__Your objective__: Give back only the lines in the records below from the one with "Screen dimensions: 540x367" to the one with "Task: Click the yellow Adresse input field", both inclusive, word for word.

__Supplied records__:
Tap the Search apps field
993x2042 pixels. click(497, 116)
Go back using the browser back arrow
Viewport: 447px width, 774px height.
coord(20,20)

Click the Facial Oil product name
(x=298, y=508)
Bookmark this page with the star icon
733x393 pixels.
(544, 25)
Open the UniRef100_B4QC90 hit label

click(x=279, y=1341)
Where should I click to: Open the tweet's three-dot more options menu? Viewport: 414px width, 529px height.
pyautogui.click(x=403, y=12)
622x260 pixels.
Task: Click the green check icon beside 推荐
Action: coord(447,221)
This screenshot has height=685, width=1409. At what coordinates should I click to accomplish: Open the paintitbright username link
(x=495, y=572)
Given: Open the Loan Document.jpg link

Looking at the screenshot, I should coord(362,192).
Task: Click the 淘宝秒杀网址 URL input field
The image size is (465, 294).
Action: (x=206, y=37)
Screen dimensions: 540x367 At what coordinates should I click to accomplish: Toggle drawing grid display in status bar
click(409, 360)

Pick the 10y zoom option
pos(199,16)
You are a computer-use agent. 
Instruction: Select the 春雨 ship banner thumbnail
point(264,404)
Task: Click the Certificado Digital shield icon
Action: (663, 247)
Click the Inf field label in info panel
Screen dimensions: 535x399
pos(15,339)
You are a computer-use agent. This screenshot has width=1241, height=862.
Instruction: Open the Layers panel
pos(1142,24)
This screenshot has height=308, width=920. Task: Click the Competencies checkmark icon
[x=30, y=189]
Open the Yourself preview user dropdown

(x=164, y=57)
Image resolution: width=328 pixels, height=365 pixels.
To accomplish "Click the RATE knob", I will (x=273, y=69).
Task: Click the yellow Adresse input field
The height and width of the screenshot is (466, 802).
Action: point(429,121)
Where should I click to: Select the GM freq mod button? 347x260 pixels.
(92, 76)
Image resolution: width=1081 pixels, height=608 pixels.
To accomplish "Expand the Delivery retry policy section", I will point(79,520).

__Result for this task__:
Screen dimensions: 540x367 At what coordinates should I click to accomplish: Toggle drawing grid display in status bar
click(409, 360)

Pick the 10y zoom option
pos(199,16)
You are a computer-use agent. 
Instruction: Select the 春雨 ship banner thumbnail
point(264,404)
Task: Click the Certificado Digital shield icon
Action: (663, 247)
Click the Inf field label in info panel
Screen dimensions: 535x399
pos(15,339)
You are a computer-use agent. This screenshot has width=1241, height=862.
Instruction: Open the Layers panel
pos(1142,24)
This screenshot has height=308, width=920. Task: Click the Competencies checkmark icon
[x=30, y=189]
Open the Yourself preview user dropdown

(x=164, y=57)
Image resolution: width=328 pixels, height=365 pixels.
To accomplish "Click the RATE knob", I will (x=273, y=69).
Task: Click the yellow Adresse input field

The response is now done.